Communication Skills Development
Auditory Skills Development
The auditory domain refers to an individual’s ability to have “normal” hearing acuity, the ability to process what one hears, and the ability to employ selective discrimination of sounds and auditory cues.
Language Skills Development
The language domain skills (or the ability to communicate) involve two major areas: receptive and expressive language skills. Receptive language is the ability to understand spoken, signed, or written language and the ability to discriminate meanings and understand semantics and syntax. Expressive language refers to the ability to communicate effectively through spoken, signed, or written language.
The resultant neurobiological changes in childhood and adolescence are immense. For example, changes in the brain dealing with speech and language skills accelerate and peak in early adolescence; acquisition skills for a second language diminish after that.
Cognitive Skills Development
Cognitive skills refer to multiple facets of brain function including (1) the ability to pay and sustain attention that is required to focus selectively and generally on events, actions, and information in the environment; (2) the ability to be alert, which involves mental processing speed, and the ability to respond effectively to environmental cues and stimuli that cause or allow appropriate behavioral adaptation, which facilitates optimal positive outcomes and minimizes negative outcomes; (3) the ability to employ memory skills that include acquiring, storing, and recalling information; (4) the ability to use thinking skills, which means that the individual has knowledge of specifics (store, recall, retrieve), is able to comprehend information (oral, written, and through all senses), and can apply, analyze, synthesize, and evaluate that information; (5) the ability to solve problems and make decisions; and (6) the ability to perform multiple cognitive and functional tasks simultaneously.

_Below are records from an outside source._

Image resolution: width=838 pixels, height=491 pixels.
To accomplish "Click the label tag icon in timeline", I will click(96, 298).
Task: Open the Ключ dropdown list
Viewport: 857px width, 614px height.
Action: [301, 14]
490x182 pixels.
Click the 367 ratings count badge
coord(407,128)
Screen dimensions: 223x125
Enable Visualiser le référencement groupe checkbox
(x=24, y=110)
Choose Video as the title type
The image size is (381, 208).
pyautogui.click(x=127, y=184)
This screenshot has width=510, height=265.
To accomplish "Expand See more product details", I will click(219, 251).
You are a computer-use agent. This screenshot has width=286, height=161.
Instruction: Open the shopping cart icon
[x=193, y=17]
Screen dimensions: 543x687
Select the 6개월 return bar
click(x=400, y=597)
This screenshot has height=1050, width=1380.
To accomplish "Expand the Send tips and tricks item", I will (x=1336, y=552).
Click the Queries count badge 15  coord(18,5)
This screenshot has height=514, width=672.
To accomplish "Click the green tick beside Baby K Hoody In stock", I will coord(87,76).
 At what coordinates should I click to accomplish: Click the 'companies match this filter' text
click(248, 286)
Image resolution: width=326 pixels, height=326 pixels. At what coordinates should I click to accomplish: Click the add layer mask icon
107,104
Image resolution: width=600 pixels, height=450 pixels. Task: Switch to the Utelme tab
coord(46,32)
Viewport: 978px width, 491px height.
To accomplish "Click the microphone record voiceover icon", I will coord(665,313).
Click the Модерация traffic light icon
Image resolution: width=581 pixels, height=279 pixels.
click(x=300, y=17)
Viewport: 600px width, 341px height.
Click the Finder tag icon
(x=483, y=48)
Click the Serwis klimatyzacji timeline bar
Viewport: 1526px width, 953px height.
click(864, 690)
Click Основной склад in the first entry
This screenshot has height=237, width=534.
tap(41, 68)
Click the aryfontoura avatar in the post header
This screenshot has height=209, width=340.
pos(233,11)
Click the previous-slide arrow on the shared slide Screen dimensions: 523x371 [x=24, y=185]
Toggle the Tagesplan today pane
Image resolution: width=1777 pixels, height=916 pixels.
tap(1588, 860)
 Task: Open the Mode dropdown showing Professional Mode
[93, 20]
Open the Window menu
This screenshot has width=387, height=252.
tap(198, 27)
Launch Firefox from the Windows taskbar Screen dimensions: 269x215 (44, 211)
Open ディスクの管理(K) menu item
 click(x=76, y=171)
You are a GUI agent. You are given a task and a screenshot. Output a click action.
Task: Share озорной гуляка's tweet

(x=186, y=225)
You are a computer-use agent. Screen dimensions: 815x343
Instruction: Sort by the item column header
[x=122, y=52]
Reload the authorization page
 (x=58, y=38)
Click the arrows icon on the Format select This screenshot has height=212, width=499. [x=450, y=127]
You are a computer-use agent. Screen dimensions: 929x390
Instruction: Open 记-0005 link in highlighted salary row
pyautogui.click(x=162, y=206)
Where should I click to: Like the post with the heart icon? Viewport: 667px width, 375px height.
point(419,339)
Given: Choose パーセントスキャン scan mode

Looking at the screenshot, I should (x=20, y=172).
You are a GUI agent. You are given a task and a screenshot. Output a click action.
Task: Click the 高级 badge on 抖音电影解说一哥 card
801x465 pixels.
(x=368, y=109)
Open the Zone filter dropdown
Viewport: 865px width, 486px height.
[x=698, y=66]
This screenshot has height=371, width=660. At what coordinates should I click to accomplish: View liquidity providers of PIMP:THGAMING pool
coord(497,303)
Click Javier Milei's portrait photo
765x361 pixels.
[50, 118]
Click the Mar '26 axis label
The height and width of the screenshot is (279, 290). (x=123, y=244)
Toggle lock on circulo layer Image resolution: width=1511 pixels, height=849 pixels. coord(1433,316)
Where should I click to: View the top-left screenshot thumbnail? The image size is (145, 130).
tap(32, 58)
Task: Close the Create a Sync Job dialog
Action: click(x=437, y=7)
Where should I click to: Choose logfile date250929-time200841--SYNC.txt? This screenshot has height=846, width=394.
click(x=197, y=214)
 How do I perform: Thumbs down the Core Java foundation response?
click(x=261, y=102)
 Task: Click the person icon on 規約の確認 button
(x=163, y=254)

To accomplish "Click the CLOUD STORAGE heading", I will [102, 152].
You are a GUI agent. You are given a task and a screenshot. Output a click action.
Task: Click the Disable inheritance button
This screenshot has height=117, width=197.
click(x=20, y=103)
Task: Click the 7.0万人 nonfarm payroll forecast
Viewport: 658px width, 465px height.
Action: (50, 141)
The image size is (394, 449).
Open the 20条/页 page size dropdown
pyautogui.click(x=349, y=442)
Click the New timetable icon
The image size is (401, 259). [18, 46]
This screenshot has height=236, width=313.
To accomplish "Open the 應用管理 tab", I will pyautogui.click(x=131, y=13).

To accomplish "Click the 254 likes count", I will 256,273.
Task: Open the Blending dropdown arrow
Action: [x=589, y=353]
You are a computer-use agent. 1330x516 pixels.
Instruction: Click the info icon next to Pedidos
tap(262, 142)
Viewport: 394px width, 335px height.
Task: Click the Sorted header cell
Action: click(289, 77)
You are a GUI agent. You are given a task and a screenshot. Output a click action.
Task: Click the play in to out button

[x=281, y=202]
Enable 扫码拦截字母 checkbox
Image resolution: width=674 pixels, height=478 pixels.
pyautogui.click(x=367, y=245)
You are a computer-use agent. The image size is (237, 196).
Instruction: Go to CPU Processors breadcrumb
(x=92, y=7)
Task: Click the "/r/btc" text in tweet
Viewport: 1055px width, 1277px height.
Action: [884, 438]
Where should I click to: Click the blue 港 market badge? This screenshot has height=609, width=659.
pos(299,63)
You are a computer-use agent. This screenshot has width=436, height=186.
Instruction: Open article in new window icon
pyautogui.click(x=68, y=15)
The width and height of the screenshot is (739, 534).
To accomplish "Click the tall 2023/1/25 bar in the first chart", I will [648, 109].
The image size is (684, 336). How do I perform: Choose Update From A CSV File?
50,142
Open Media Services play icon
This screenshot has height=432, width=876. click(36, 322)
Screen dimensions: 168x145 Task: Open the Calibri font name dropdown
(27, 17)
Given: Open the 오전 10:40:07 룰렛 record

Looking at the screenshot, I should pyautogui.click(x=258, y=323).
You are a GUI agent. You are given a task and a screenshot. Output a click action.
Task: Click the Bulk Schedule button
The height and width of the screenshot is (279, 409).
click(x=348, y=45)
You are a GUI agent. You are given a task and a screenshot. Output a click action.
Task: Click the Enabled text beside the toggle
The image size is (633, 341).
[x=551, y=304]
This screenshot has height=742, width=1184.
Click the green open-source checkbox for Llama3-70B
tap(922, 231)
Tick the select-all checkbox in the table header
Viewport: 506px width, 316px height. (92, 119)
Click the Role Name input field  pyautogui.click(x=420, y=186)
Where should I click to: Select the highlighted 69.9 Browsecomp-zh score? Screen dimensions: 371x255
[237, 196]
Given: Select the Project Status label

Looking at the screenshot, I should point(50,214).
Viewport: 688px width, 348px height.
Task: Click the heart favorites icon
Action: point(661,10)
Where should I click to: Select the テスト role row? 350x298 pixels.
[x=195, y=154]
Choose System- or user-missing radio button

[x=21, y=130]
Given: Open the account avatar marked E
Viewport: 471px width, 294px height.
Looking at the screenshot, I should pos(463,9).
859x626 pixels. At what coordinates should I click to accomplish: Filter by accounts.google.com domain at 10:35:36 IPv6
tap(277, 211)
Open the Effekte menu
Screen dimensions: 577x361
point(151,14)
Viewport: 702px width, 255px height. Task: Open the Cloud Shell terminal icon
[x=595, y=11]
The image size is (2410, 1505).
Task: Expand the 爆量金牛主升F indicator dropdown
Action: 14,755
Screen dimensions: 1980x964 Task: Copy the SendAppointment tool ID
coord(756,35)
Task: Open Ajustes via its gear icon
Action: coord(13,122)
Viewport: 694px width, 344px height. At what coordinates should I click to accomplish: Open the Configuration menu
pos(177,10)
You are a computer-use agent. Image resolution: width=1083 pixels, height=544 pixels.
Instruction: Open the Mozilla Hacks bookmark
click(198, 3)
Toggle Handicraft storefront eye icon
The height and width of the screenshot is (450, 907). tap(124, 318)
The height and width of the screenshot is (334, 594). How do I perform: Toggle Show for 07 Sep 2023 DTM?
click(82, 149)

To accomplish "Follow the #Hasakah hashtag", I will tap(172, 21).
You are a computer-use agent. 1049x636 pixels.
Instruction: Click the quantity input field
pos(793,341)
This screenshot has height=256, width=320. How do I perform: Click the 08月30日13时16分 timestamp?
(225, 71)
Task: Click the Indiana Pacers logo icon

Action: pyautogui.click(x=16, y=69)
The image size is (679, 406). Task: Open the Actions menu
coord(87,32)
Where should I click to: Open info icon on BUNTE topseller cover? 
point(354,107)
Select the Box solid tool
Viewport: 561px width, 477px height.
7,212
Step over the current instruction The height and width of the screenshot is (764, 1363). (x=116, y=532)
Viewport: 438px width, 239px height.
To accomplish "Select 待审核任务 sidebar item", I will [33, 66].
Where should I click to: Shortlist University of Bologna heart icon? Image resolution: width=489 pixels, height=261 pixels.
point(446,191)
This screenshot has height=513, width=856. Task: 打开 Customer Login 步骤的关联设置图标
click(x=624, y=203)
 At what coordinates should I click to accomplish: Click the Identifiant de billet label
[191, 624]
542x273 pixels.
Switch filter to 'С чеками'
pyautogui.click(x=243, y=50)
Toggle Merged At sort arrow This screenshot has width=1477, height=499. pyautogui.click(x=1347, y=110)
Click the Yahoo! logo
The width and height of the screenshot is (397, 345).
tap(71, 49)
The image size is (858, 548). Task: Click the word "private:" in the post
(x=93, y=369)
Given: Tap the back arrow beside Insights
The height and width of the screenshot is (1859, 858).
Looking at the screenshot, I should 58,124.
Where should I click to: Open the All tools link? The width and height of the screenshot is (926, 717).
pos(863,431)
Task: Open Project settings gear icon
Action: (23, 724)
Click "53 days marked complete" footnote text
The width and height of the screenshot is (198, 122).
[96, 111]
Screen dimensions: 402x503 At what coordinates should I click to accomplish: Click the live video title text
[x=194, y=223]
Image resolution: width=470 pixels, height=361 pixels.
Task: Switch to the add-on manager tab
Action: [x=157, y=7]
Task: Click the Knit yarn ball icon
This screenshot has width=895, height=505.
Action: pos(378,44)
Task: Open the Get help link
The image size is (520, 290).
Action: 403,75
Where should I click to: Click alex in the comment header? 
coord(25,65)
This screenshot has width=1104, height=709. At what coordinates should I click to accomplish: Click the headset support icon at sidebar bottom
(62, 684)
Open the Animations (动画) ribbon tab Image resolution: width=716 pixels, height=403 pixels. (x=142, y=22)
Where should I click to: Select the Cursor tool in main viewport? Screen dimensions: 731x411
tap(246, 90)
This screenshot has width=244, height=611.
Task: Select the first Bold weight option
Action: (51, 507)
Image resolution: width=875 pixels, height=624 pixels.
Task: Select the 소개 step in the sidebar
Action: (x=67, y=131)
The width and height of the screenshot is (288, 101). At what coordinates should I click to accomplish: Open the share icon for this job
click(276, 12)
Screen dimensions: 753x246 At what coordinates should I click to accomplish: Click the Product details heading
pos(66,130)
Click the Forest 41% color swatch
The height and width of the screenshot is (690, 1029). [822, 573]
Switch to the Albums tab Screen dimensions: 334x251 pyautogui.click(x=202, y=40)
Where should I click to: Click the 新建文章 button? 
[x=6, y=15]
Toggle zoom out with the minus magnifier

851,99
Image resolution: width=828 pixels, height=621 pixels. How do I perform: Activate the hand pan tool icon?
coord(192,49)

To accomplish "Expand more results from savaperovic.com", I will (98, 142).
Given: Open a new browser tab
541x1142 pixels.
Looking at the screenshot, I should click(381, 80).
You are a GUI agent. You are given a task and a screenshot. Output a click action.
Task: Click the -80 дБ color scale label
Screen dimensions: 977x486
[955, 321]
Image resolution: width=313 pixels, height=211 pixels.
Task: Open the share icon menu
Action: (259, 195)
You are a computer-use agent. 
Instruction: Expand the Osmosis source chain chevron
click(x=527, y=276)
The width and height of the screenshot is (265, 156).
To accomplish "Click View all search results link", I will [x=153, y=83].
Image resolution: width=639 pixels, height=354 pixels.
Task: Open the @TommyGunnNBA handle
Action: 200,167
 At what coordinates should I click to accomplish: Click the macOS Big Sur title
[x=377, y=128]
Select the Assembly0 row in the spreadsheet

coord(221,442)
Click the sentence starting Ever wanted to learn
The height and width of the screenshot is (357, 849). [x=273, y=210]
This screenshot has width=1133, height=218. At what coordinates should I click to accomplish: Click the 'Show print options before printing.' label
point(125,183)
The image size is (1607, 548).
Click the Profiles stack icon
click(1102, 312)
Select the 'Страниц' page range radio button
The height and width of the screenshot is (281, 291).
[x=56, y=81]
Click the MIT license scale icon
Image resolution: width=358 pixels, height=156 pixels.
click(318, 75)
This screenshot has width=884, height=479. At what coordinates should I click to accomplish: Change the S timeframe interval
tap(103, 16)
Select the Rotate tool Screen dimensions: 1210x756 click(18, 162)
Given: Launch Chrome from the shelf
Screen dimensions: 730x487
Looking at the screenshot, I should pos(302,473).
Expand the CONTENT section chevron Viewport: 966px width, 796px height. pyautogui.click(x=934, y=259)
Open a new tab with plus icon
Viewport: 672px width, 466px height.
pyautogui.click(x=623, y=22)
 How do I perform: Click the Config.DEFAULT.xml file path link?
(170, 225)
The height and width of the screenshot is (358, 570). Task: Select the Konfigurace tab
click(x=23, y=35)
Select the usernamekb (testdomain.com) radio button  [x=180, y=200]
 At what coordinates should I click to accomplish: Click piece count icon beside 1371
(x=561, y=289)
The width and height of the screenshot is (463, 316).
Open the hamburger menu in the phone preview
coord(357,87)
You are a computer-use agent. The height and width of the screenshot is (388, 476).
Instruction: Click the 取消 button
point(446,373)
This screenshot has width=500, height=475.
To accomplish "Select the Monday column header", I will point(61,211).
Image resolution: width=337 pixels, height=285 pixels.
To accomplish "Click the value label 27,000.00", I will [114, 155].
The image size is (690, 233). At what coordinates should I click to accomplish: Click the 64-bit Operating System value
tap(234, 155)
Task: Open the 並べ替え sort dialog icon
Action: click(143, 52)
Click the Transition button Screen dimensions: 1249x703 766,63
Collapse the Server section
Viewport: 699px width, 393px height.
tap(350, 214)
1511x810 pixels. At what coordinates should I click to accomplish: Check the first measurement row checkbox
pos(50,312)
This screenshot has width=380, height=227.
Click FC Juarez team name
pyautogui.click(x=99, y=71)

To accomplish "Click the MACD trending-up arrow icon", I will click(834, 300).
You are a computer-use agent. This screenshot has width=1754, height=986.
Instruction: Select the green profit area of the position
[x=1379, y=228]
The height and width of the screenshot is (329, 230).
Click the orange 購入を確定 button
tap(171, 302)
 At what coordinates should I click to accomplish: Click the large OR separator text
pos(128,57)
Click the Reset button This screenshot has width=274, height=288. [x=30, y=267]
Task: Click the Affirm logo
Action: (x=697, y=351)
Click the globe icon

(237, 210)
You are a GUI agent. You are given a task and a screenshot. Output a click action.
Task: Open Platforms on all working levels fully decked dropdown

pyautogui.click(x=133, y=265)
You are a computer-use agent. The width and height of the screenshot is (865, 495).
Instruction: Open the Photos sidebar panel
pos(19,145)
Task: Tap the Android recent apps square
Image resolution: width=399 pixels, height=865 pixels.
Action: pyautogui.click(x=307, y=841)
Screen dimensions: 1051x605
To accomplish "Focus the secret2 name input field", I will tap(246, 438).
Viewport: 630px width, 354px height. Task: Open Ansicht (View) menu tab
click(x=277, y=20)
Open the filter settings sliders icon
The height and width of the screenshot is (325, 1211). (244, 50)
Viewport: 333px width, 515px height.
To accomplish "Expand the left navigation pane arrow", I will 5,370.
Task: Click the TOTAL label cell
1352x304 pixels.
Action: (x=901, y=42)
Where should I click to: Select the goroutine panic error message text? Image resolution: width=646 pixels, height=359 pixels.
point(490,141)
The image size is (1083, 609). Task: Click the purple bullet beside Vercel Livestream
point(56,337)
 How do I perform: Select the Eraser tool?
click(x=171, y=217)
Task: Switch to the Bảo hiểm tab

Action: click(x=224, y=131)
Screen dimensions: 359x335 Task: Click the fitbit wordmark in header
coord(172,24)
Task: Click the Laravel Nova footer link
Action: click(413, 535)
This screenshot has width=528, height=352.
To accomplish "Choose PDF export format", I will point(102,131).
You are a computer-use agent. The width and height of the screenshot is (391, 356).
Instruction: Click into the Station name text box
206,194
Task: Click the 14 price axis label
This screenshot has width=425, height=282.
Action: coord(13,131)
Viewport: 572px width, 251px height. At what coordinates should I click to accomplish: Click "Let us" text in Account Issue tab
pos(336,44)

Perceptual Motor Skills Development
Perceptual motor skills refer to the ability of the individual to experience a stimulus, process that information in the brain, and employ specific cognitive skills to determine the correct response and then execute the response. Such action requires the integration of stimulus-specific responses from the functional domains, such as visuospatial discrimination, which includes (1) eye–hand coordination, (2) stereognosis, (3) judgment of speed, (4) discrimination of the direction of the movement of people or their body parts or objects, and (5) spatial orientation of moving objects. Additional perceptual motor skills include temporal sequencing (the awareness of sequential ordering; awareness of time and sequence of events), proprioceptive sense, kinesthetic sense, and reaction time (time elapsed between stimulus perception and initial neuromotor response). Successful maturation of this domain means that the individual is able to synthesize all the other domains ( physical, cognitive, visual, language domains), which results in the adolescent having the ability to perceive, interpret, plan, and execute an appropriate neuromotor response to stimuli in the environment, and includes coordination, balance, agility, reaction time, and visuomotor responses. Because the perceptual and motor systems are mutually calibrated, any actions by the adolescent are constantly being fine tuned. The ability to see, hear, think, and move are important but are significantly affected by a person’s level of perceptual motor development. This ability begins at birth—children begin to learn to coordinate and integrate their physical, cognitive, visual, auditory, and language skills from birth. Being able to perform the basic motor skills but not being able to plan complex motor functions and not having a well-developed visual skill of tracking can result in awkward or clumsy behavior.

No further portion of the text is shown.